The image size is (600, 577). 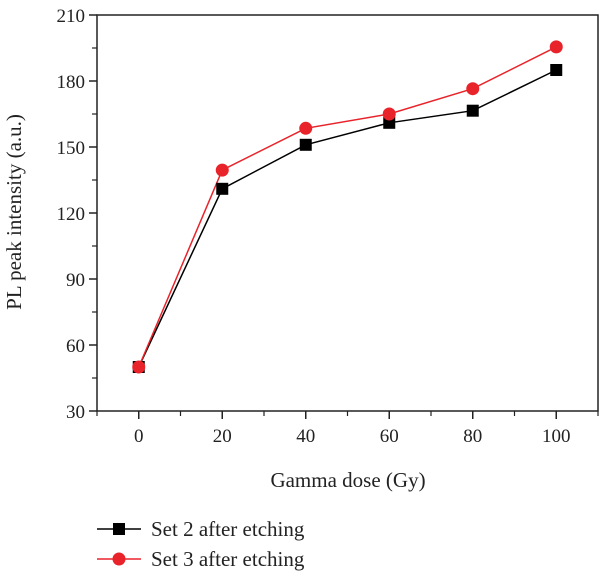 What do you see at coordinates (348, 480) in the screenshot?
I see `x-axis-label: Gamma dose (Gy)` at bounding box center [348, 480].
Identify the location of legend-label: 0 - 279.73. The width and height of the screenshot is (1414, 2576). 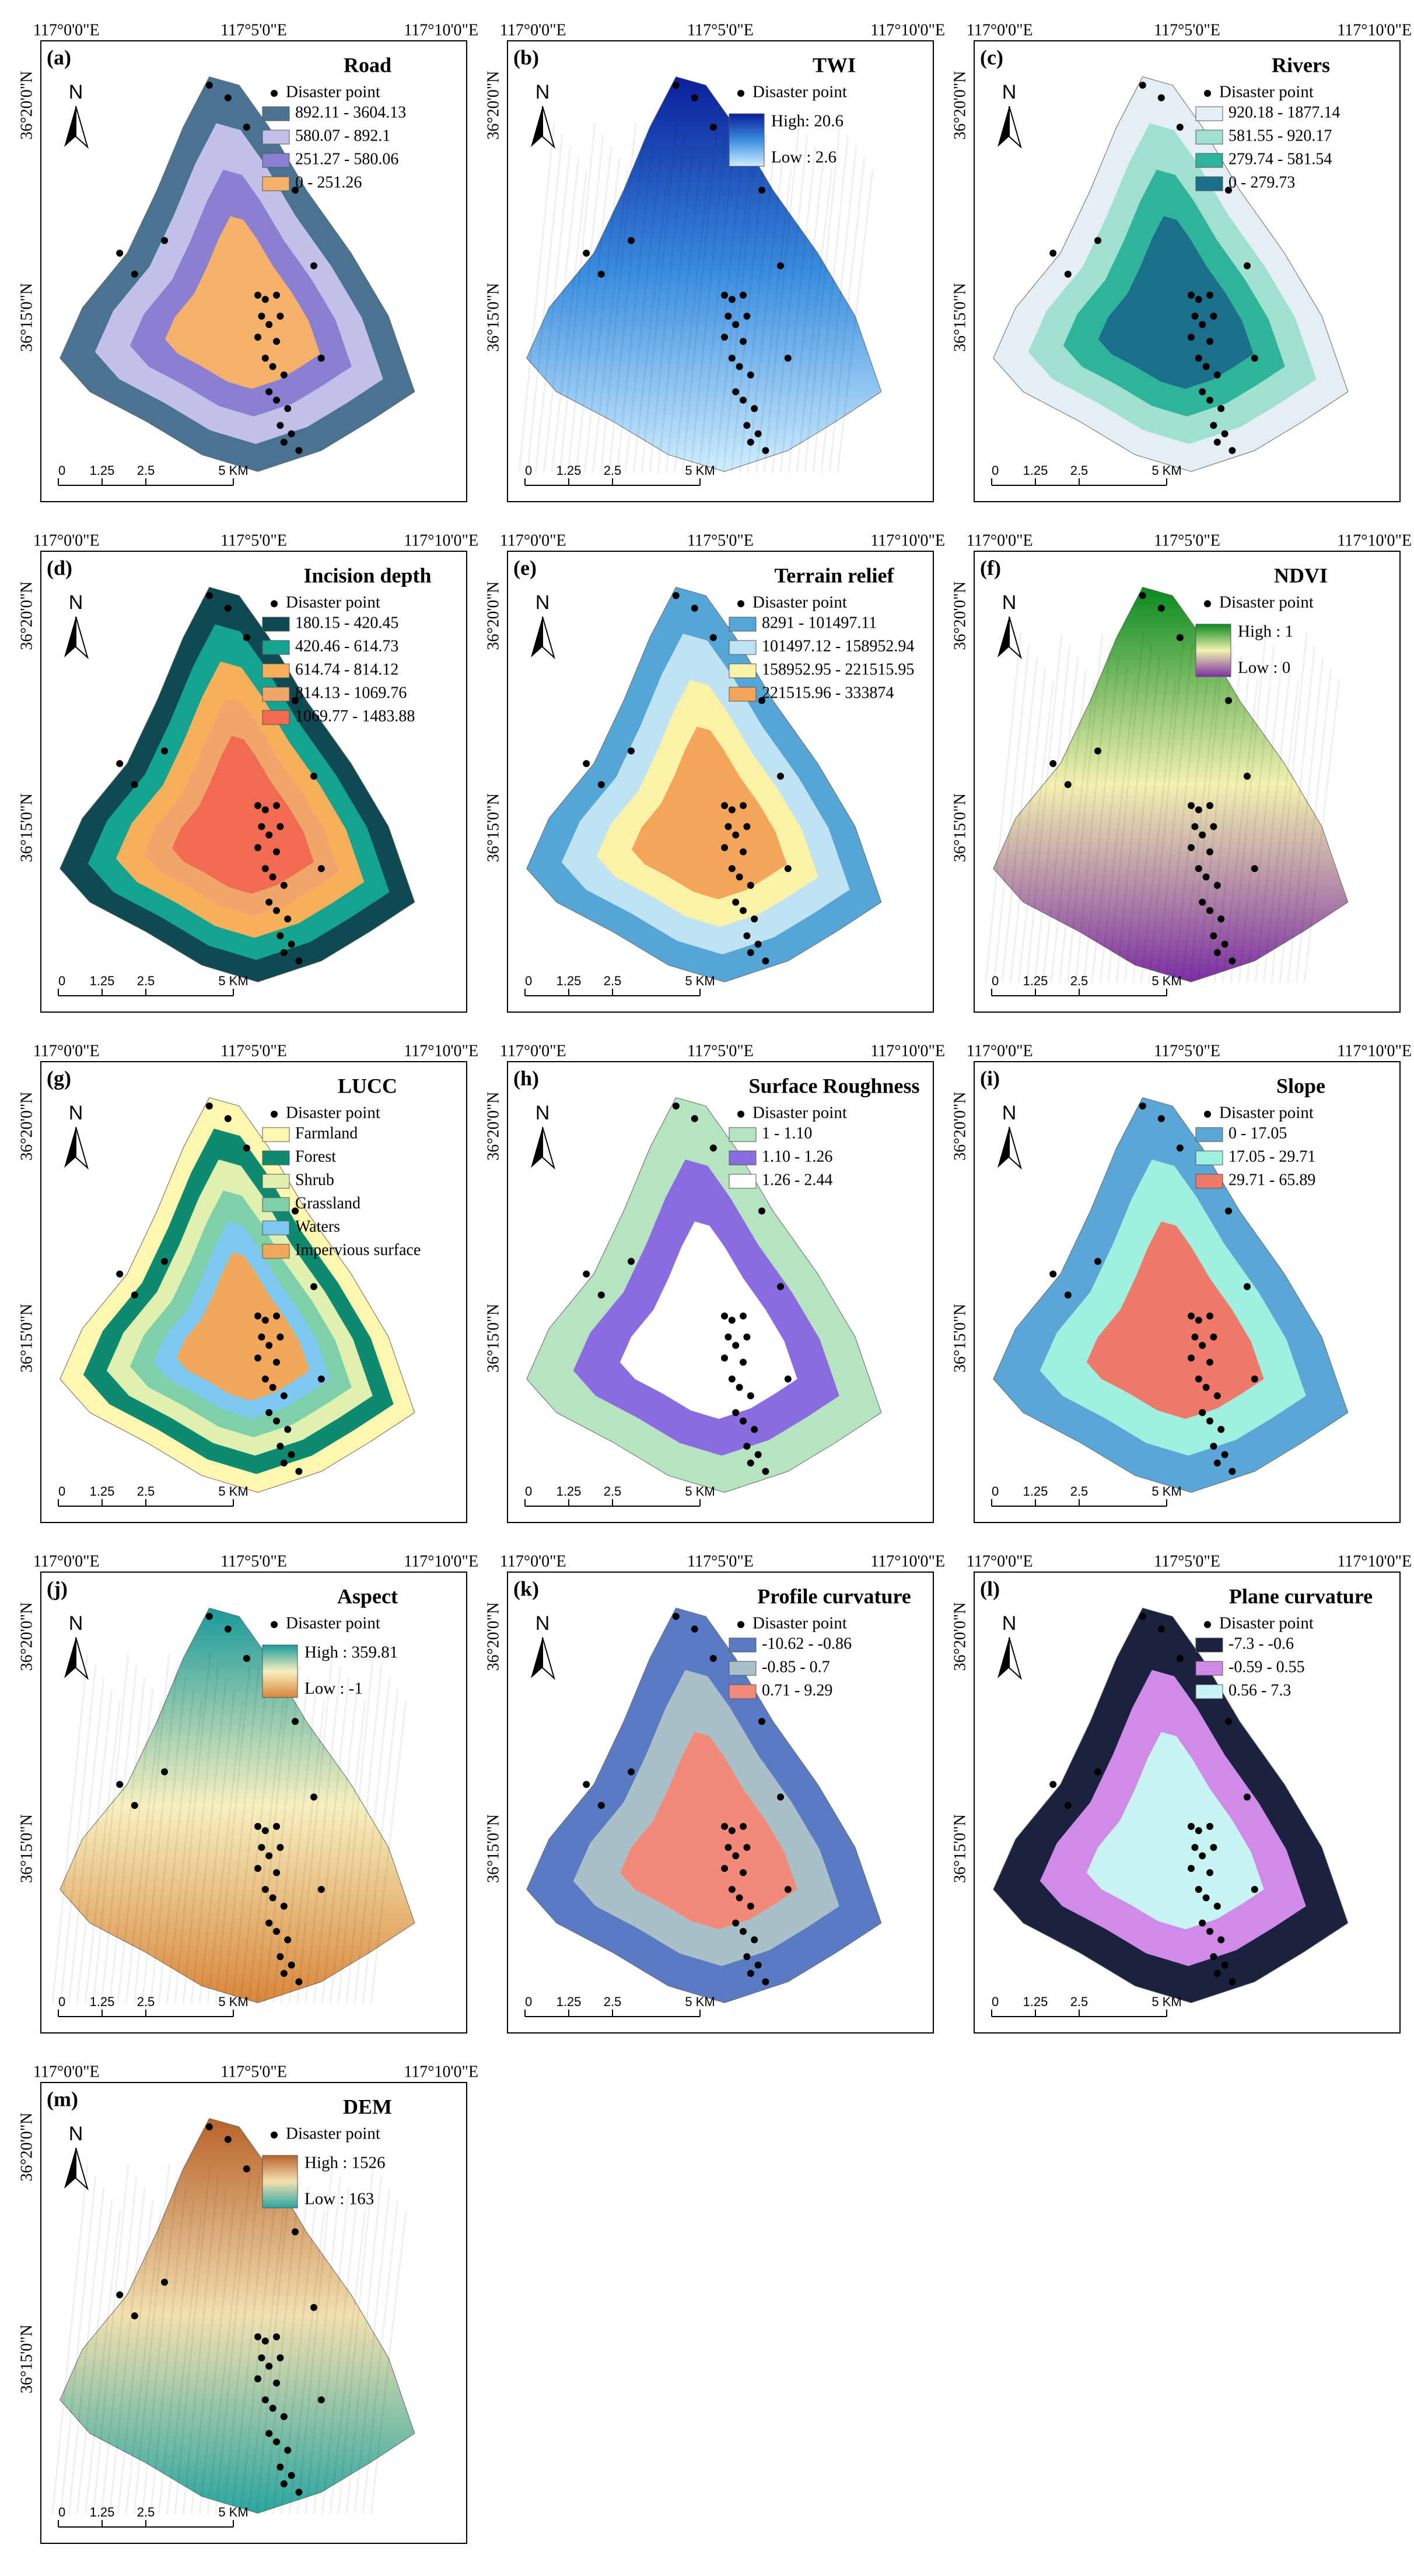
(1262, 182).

--

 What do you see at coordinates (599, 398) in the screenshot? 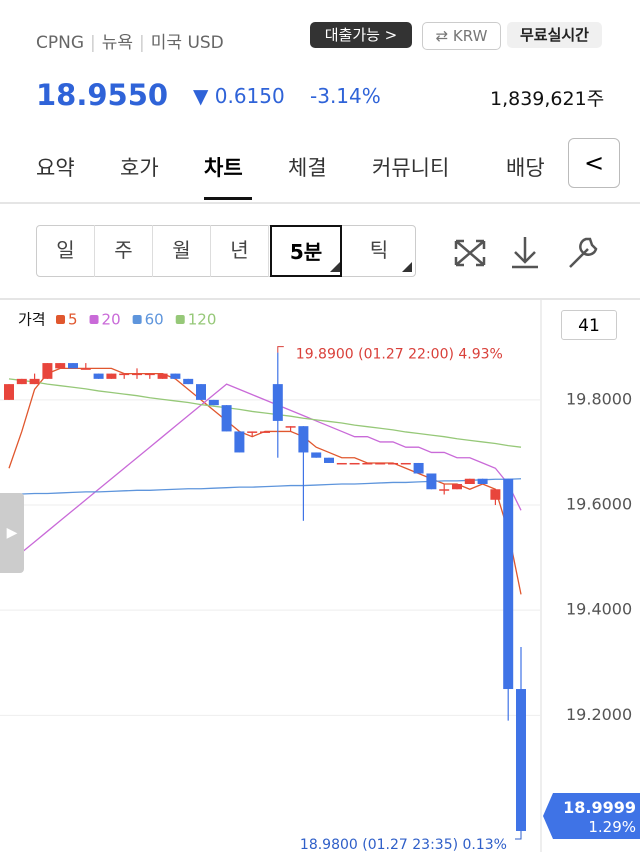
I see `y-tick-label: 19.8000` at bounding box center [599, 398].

▸ **Task to complete**
Turn the lines starting at the one containing "Identify the location" and ending with the one containing "(1262, 182)." into a Markdown table with the columns Row and Line, omitting blank lines and leaving out the pictures.

▸ **Exercise solution**
| Row | Line |
|---|---|
| 1 | Identify the location of legend-label: 0 - 279.73. The width and height of the screenshot is (1414, 2576).  |
| 2 | (1262, 182). |